31. This is important because it is essential, especially given the current restricted financial situation, that those public health initiatives that can be shown to be most effective are resourced and that perverse incentives and outcomes are avoided.

Arrangements for funding public health services (including the Health Premium)

32. It is important that any outcomes incentivised through the Health Premium must be clearly measurable and genuinely responsive to specified public health activities. They must also aim at maximal health gain in those areas where the greatest improvement is needed and must not be designed to disempower challenged communities if it is solely outcomes based.

33. It will therefore be important to target incentivised outcomes at those groups which are particularly disadvantaged. There is great value in the use of regular health checks for people with learning disabilities. Incentives like this can have an immediately positive effect on inequalities.

The future of the public health workforce (including the regulation of public health professionals);

34. Success of the proposed reforms will be dependent on the engagement and hard work of public health professionals, and care should be taken that their status and working conditions are not unduly impacted in moving them into local authorities.

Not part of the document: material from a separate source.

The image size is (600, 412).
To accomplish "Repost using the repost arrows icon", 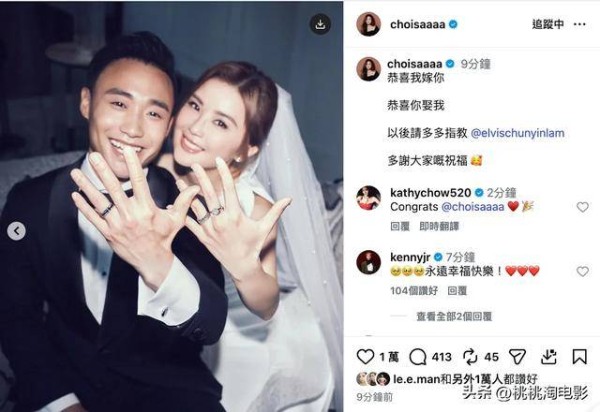I will [x=470, y=357].
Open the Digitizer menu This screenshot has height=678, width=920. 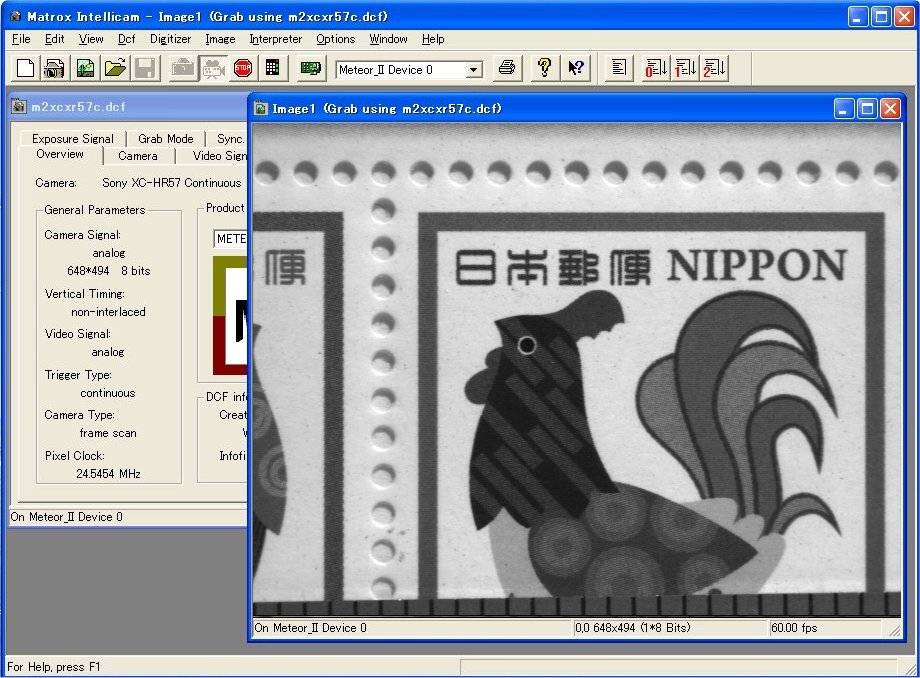coord(170,39)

35. The future of the professionals is perceived as highly uncertain and some loss of high quality medics is already occurring. The lack of clarity about future employment routes for senior medics in the public health profession is causing great concern.

36. It will be of the upmost importance that the functions of the Health Protection Agency (HPA) and the National Treatment Agency for Substance Misuse, when transferred to the Department of Health, retain their independence. If an outbreak of flu or measles happens quickly, it is currently unclear as to who, under the proposed reforms, would be responsible for the management of the situation.

37. The funding of the RCGP Research and Surveillance Centre (RSC) must continue to be provided through the Department of Health (following the abolition of its current funder, the HPA) if major virus outbreaks are to be monitored effectively. In the flu outbreaks of recent years, the centre’s twice weekly reporting and surveillance of influenza-like illness and other respiratory diseases has become increasingly important.

The abolition of the Health Protection Agency and the National Treatment Agency for Substance Misuse

The public health role of the Secretary of State

38. The proposed new powers for the Secretary of State to protect the population’s health are welcomed but must clarify the degree of intended involvement in both strategic and operational Public Health functions.